§ **SEITENAUSZUG**:

* * *

Der Oberste Gerichtshof hat als Rekursgericht durch den Senatspräsidenten des Obersten Gerichtshofes Dr.Warta als Vorsitzenden und durch die Hofräte des Obersten Gerichtshofes Dr.Niederreiter, Dr.Schalich, Dr.Ebner und Dr.Tittel als weitere Richter in der Rechtssache der klagenden Partei M***** GesmbH, *****, vertreten durch Dr.Christian Ebert, Rechtsanwalt in Wien, wider die beklagten Parteien 1.) E***** Werke, W*****, ***** ***** KG, 2.) "E*****" S***** GesmbH, ***** ***** beide vertreten durch Dr.Peter Posch, Dr.Ingrid Posch, Rechtsanwälte in Wels, wegen DM 224.810 s.A., , infolge Rekurses der klagenden Partei gegen den Beschluß des Oberlandesgerichtes Linz als Berufungsgericht vom 24.September 1992, GZ 6 R 87/92-18, womit infolge Berufung der beklagten Parteien das Urteil des Kreisgerichtes (nunmehr Landesgerichtes) Wels vom 31. Dezember 1992, GZ 3 Cg 169/91-12, aufgehoben wurde, in nichtöffentlicher Sitzung beschlossen und zu Recht erkannt:

Spruch

Dem Rekurs wird Folge gegeben, das angefochtene Urteil aufgehoben und in der Sache selbst erkannt, daß das erstgerichtliche Urteil wiederhergestellt wird. Die beklagten Parteien sind zur ungeteilten Hand schuldig, der klagenden Partei die mit S 119.235,66 (darin S 11.872,89 an Umsatzsteuer und S 48.000 an Barauslagen) bestimmten Kosten des Rechtsmittelverfahrens binnen vierzehn Tagen zu ersetzen.

Text

Entscheidungsgründe:

Die klagende Partei schloß mit der erstbeklagten Partei, deren persönlich haftender Gesellschafter die zweitbeklagte Partei ist, am 16.5.1989 einen Vertrag über die Lieferung eines Kabelbaumlegeautomaten zum Preis von DM 201.000. Der erstbeklagten Partei wurde das Recht eingeräumt, die Maschine zu erproben und bis zum 30.6.1989 ohne Angabe von Gründen, darüber hinaus aber bis zum 20.12.1989 dann vom Vertrag zurückzutreten, wenn die Vertragsbedingungen nicht erfüllt sind. Als erfüllt sollten sie gelten, wenn am Automaten unter Betriebsbedingungen die geforderten, in einer Anlage spezifizierten Ergebnisse erreicht werden. Ausdrücklich festgehalten wurde, daß die erstbeklagte Partei die Kaufentscheidung bis spätestens am 20.12.1989 treffen sollte. Über Antrag der erstbeklagten Partei stimmte die klagende Partei einer Verlängerung der Probezeit und damit der Frist zur Kaufentscheidung bis zum 20.6.1990 zu. Mit Schreiben vom 29.6.1990 lehnte die erstbeklagte Partei den Kauf des Kabelbaumlegeautomaten mit der Begründung der Unwirtschaftlichkeit ab.

* * *

§ **QUELLDATEN**:

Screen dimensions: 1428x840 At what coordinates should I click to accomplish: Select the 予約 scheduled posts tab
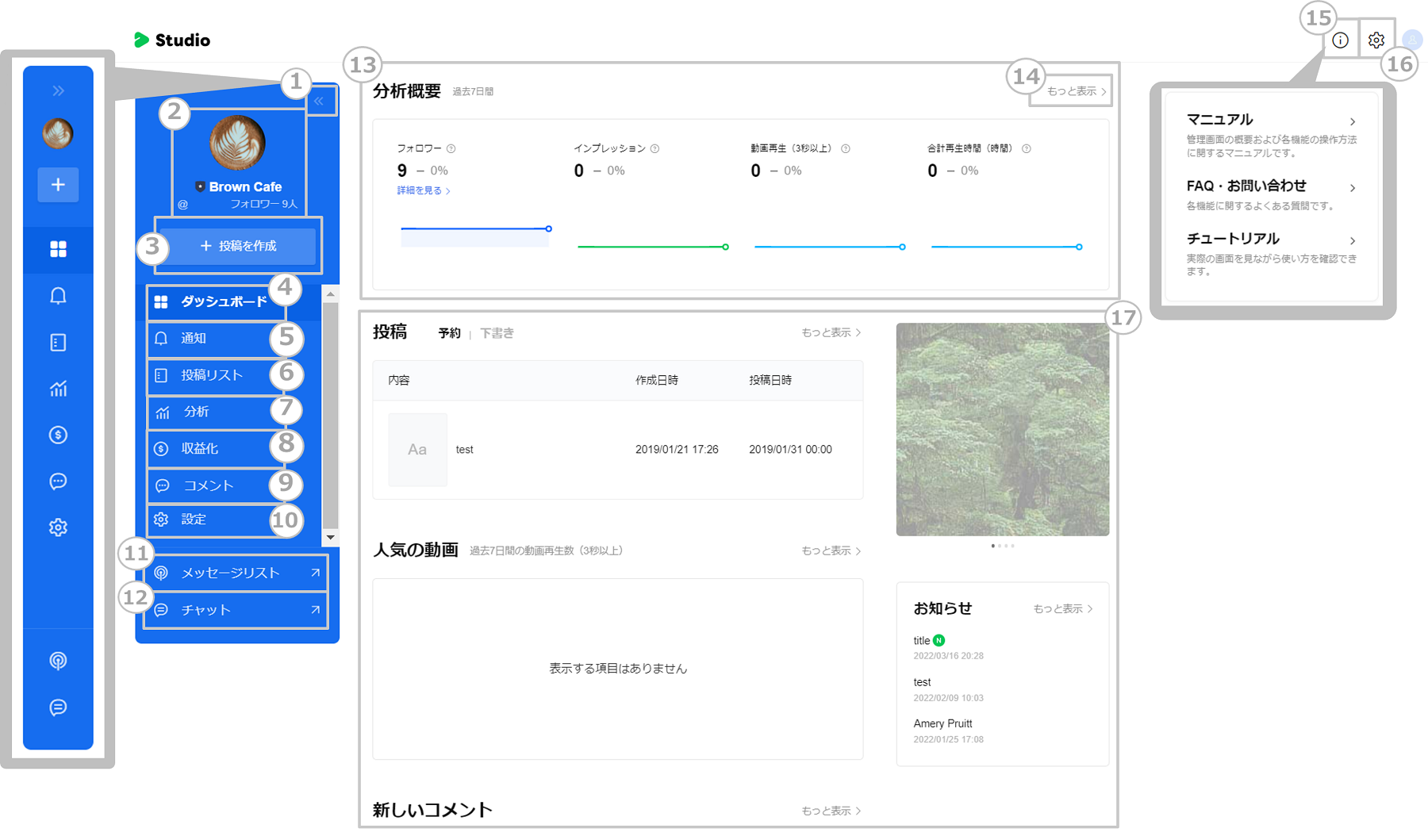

* * *

§ **AUFGABEN**:
a) Beantworten Sie anhand des Entscheidungsauszugs diese Fragen:
(i) Welches Gericht entschied als Berufungsgericht?
(ii) Zu welchem Preis sollte der Kabelbaumlegeautomat geliefert werden?
(iii) Mit welcher Begründung lehnte die erstbeklagte Partei den Kauf ab?
b) Geben Sie aus dem Entscheidungsauszug den Abschnitt zwischen "Dem Rekurs wird" und "Tagen zu ersetzen." einschließlich wortgetreu wieder.
c) Fassen Sie den Entscheidungsauszug in drei Sätzen zusammen.

§ **LÖSUNGEN**:
a)
(i) Das Oberlandesgericht Linz.
(ii) Zu einem Preis von DM 201.000.
(iii) Mit der Begründung der Unwirtschaftlichkeit.

b)
Dem Rekurs wird Folge gegeben, das angefochtene Urteil aufgehoben und in der Sache selbst erkannt, daß das erstgerichtliche Urteil wiederhergestellt wird. Die beklagten Parteien sind zur ungeteilten Hand schuldig, der klagenden Partei die mit S 119.235,66 (darin S 11.872,89 an Umsatzsteuer und S 48.000 an Barauslagen) bestimmten Kosten des Rechtsmittelverfahrens binnen vierzehn Tagen zu ersetzen.

c) Der Oberste Gerichtshof gab dem Rekurs der klagenden Partei Folge, hob die angefochtene Entscheidung auf und stellte das erstgerichtliche Urteil wieder her. Die klagende Partei hatte am 16.5.1989 mit der erstbeklagten Partei einen Vertrag über die Lieferung eines Kabelbaumlegeautomaten zum Preis von DM 201.000 geschlossen, der eine Erprobung der Maschine und ein Rücktrittsrecht vorsah. Nachdem die Frist zur Kaufentscheidung bis zum 20.6.1990 verlängert worden war, lehnte die erstbeklagte Partei den Kauf mit Schreiben vom 29.6.1990 wegen Unwirtschaftlichkeit ab.